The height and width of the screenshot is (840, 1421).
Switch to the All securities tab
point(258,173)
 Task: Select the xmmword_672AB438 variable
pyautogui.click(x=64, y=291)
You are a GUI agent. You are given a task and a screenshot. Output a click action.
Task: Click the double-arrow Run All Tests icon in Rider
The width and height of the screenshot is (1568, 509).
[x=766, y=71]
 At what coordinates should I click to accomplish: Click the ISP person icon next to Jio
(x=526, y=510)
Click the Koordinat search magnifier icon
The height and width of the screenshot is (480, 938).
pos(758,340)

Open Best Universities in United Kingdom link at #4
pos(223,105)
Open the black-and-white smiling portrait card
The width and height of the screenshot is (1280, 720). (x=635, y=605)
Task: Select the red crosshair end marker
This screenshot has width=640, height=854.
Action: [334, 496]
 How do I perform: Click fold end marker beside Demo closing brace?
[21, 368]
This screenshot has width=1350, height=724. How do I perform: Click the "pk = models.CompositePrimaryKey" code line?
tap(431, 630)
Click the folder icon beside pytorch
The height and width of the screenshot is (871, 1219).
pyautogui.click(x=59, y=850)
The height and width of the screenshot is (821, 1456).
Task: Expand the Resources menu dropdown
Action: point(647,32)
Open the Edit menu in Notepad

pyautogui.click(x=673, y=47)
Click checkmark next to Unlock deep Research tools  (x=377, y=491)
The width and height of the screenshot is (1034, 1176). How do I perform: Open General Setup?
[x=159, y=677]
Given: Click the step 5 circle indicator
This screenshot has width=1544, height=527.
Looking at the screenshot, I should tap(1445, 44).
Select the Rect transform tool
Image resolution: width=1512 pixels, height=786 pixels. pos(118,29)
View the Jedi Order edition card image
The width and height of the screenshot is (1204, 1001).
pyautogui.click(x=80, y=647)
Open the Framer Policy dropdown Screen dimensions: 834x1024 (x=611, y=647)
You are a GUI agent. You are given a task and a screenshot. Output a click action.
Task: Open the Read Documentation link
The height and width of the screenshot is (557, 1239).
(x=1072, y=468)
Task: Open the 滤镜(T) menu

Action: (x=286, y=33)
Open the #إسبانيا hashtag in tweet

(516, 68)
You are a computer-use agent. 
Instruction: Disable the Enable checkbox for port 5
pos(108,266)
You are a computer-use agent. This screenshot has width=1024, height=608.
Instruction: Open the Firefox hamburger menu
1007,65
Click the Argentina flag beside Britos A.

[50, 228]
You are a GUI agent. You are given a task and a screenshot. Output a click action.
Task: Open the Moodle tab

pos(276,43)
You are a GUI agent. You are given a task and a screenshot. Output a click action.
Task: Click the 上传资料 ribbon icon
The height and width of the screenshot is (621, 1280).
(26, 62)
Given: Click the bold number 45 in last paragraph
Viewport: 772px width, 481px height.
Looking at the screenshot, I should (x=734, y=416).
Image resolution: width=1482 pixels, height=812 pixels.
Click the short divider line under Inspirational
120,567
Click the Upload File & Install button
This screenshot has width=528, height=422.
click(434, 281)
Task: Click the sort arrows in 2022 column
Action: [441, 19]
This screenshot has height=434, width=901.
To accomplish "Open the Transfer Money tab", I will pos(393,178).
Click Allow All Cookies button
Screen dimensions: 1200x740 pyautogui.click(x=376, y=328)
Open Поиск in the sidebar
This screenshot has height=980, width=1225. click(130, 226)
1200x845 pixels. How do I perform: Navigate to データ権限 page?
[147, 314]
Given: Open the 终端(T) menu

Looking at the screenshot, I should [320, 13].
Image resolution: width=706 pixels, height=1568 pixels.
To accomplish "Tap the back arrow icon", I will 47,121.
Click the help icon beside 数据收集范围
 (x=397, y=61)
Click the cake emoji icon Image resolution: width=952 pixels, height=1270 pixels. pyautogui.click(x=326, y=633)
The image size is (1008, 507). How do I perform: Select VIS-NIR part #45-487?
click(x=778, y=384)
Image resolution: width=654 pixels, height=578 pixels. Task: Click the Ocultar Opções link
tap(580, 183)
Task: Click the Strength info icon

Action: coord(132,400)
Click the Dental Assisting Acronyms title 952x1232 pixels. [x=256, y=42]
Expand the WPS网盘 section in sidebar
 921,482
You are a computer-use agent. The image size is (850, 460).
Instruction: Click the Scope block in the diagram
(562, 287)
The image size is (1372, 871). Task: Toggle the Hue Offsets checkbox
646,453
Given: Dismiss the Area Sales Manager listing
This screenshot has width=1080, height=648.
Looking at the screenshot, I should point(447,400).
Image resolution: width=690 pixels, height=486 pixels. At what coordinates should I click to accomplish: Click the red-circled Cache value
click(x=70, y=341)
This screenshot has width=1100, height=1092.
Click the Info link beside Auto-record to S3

══════════

*What is needed*. Go through the material and write each line out again exactly.

*Answer to this exercise*.
The height and width of the screenshot is (840, 1421).
Switch to the All securities tab
point(258,173)
 Task: Select the xmmword_672AB438 variable
pyautogui.click(x=64, y=291)
You are a GUI agent. You are given a task and a screenshot. Output a click action.
Task: Click the double-arrow Run All Tests icon in Rider
The width and height of the screenshot is (1568, 509).
[x=766, y=71]
 At what coordinates should I click to accomplish: Click the ISP person icon next to Jio
(x=526, y=510)
Click the Koordinat search magnifier icon
The height and width of the screenshot is (480, 938).
pos(758,340)

Open Best Universities in United Kingdom link at #4
pos(223,105)
Open the black-and-white smiling portrait card
The width and height of the screenshot is (1280, 720). (x=635, y=605)
Task: Select the red crosshair end marker
This screenshot has width=640, height=854.
Action: [334, 496]
 How do I perform: Click fold end marker beside Demo closing brace?
[21, 368]
This screenshot has width=1350, height=724. How do I perform: Click the "pk = models.CompositePrimaryKey" code line?
tap(431, 630)
Click the folder icon beside pytorch
The height and width of the screenshot is (871, 1219).
pyautogui.click(x=59, y=850)
The height and width of the screenshot is (821, 1456).
Task: Expand the Resources menu dropdown
Action: point(647,32)
Open the Edit menu in Notepad

pyautogui.click(x=673, y=47)
Click checkmark next to Unlock deep Research tools  (x=377, y=491)
The width and height of the screenshot is (1034, 1176). How do I perform: Open General Setup?
[x=159, y=677]
Given: Click the step 5 circle indicator
This screenshot has width=1544, height=527.
Looking at the screenshot, I should tap(1445, 44).
Select the Rect transform tool
Image resolution: width=1512 pixels, height=786 pixels. pos(118,29)
View the Jedi Order edition card image
The width and height of the screenshot is (1204, 1001).
pyautogui.click(x=80, y=647)
Open the Framer Policy dropdown Screen dimensions: 834x1024 (x=611, y=647)
You are a GUI agent. You are given a task and a screenshot. Output a click action.
Task: Open the Read Documentation link
The height and width of the screenshot is (557, 1239).
(x=1072, y=468)
Task: Open the 滤镜(T) menu

Action: (x=286, y=33)
Open the #إسبانيا hashtag in tweet

(516, 68)
You are a computer-use agent. 
Instruction: Disable the Enable checkbox for port 5
pos(108,266)
You are a computer-use agent. This screenshot has width=1024, height=608.
Instruction: Open the Firefox hamburger menu
1007,65
Click the Argentina flag beside Britos A.

[50, 228]
You are a GUI agent. You are given a task and a screenshot. Output a click action.
Task: Open the Moodle tab

pos(276,43)
You are a GUI agent. You are given a task and a screenshot. Output a click action.
Task: Click the 上传资料 ribbon icon
The height and width of the screenshot is (621, 1280).
(26, 62)
Given: Click the bold number 45 in last paragraph
Viewport: 772px width, 481px height.
Looking at the screenshot, I should (x=734, y=416).
Image resolution: width=1482 pixels, height=812 pixels.
Click the short divider line under Inspirational
120,567
Click the Upload File & Install button
This screenshot has width=528, height=422.
click(434, 281)
Task: Click the sort arrows in 2022 column
Action: [441, 19]
This screenshot has height=434, width=901.
To accomplish "Open the Transfer Money tab", I will pos(393,178).
Click Allow All Cookies button
Screen dimensions: 1200x740 pyautogui.click(x=376, y=328)
Open Поиск in the sidebar
This screenshot has height=980, width=1225. click(130, 226)
1200x845 pixels. How do I perform: Navigate to データ権限 page?
[147, 314]
Given: Open the 终端(T) menu

Looking at the screenshot, I should [320, 13].
Image resolution: width=706 pixels, height=1568 pixels.
To accomplish "Tap the back arrow icon", I will 47,121.
Click the help icon beside 数据收集范围
 (x=397, y=61)
Click the cake emoji icon Image resolution: width=952 pixels, height=1270 pixels. pyautogui.click(x=326, y=633)
The image size is (1008, 507). How do I perform: Select VIS-NIR part #45-487?
click(x=778, y=384)
Image resolution: width=654 pixels, height=578 pixels. Task: Click the Ocultar Opções link
tap(580, 183)
Task: Click the Strength info icon

Action: coord(132,400)
Click the Dental Assisting Acronyms title 952x1232 pixels. [x=256, y=42]
Expand the WPS网盘 section in sidebar
 921,482
You are a computer-use agent. The image size is (850, 460).
Instruction: Click the Scope block in the diagram
(562, 287)
The image size is (1372, 871). Task: Toggle the Hue Offsets checkbox
646,453
Given: Dismiss the Area Sales Manager listing
This screenshot has width=1080, height=648.
Looking at the screenshot, I should point(447,400).
Image resolution: width=690 pixels, height=486 pixels. At what coordinates should I click to accomplish: Click the red-circled Cache value
click(x=70, y=341)
This screenshot has width=1100, height=1092.
Click the Info link beside Auto-record to S3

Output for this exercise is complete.